[Items listed in a dataset]
——————————

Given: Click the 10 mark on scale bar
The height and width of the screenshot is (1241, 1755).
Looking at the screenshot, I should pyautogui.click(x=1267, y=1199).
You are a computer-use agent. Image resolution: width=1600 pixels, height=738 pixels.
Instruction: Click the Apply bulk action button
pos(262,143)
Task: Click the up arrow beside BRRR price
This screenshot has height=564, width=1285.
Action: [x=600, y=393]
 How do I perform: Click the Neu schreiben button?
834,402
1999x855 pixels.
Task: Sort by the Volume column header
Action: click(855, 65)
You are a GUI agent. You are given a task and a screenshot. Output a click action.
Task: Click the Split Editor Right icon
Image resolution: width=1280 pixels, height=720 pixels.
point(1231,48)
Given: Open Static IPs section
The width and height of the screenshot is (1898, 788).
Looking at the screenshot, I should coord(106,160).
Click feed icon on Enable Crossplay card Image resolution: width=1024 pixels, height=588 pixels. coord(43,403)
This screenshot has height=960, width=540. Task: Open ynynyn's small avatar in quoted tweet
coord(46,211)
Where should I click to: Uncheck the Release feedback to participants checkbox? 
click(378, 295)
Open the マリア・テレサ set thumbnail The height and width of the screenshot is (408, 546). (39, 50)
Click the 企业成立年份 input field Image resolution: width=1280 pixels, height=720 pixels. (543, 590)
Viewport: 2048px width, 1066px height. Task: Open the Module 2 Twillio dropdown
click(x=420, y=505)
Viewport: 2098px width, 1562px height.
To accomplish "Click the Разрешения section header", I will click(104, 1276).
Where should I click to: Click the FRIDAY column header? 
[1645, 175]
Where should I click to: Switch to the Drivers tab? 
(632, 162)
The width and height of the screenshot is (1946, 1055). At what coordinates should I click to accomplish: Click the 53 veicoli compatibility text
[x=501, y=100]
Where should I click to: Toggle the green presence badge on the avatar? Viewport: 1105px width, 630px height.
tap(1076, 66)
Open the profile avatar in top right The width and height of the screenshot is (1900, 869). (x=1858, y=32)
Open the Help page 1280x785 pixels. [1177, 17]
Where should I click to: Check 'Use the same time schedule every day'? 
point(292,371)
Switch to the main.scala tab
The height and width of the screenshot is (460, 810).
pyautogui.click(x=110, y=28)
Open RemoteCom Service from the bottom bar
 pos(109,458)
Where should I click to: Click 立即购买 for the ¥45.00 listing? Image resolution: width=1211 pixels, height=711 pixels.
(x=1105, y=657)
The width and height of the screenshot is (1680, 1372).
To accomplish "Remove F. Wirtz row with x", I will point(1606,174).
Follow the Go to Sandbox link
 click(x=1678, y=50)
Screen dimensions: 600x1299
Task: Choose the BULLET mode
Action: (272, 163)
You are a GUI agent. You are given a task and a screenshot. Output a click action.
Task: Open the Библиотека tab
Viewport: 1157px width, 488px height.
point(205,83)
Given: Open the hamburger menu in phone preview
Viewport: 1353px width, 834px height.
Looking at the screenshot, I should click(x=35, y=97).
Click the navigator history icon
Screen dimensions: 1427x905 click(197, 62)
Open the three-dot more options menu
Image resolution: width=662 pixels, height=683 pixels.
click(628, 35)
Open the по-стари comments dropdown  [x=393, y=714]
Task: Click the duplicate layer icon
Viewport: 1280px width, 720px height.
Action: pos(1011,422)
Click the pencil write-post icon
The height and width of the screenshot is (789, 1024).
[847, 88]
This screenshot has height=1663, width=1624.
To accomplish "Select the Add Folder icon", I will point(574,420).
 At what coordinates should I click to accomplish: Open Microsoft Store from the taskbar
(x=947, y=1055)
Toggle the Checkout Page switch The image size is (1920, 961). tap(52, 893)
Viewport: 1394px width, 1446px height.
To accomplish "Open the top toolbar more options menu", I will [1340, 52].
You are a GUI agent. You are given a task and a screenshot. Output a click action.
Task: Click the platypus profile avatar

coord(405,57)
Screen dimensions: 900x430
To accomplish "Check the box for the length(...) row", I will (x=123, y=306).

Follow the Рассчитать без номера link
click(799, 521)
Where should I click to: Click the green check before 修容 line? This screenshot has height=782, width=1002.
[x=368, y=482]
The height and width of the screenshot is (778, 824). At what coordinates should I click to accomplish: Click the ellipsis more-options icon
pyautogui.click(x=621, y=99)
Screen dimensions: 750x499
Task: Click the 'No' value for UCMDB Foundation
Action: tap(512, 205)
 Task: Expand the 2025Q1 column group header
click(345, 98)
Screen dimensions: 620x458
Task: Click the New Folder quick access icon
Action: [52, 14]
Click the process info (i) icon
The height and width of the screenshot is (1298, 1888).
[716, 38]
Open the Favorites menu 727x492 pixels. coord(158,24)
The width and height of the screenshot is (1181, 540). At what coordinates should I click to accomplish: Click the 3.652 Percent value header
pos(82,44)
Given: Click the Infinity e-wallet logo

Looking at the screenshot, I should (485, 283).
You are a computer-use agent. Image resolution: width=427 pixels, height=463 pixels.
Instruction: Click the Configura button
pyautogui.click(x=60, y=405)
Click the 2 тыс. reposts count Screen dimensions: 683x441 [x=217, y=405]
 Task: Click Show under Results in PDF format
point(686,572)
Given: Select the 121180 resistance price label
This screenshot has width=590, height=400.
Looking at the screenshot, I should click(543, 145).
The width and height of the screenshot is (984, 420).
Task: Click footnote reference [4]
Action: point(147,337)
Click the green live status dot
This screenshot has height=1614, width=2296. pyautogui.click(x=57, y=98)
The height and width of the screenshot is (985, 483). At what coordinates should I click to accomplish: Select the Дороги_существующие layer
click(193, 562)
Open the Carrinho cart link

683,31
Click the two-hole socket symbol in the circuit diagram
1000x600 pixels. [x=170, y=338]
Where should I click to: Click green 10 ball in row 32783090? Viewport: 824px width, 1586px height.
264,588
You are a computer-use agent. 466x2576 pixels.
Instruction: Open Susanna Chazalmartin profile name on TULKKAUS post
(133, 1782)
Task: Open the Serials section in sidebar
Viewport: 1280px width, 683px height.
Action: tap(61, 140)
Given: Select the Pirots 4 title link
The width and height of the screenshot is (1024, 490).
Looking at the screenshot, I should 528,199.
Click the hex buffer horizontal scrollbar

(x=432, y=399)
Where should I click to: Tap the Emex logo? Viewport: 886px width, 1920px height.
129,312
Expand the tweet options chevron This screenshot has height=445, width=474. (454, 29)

——————————

* [Exercise aim]
Every line above carrying the word "section" needs to be shown.

* [Exercise answer]
Given: Open Static IPs section
To accomplish "Click the Разрешения section header", I will click(104, 1276).
Task: Open the Serials section in sidebar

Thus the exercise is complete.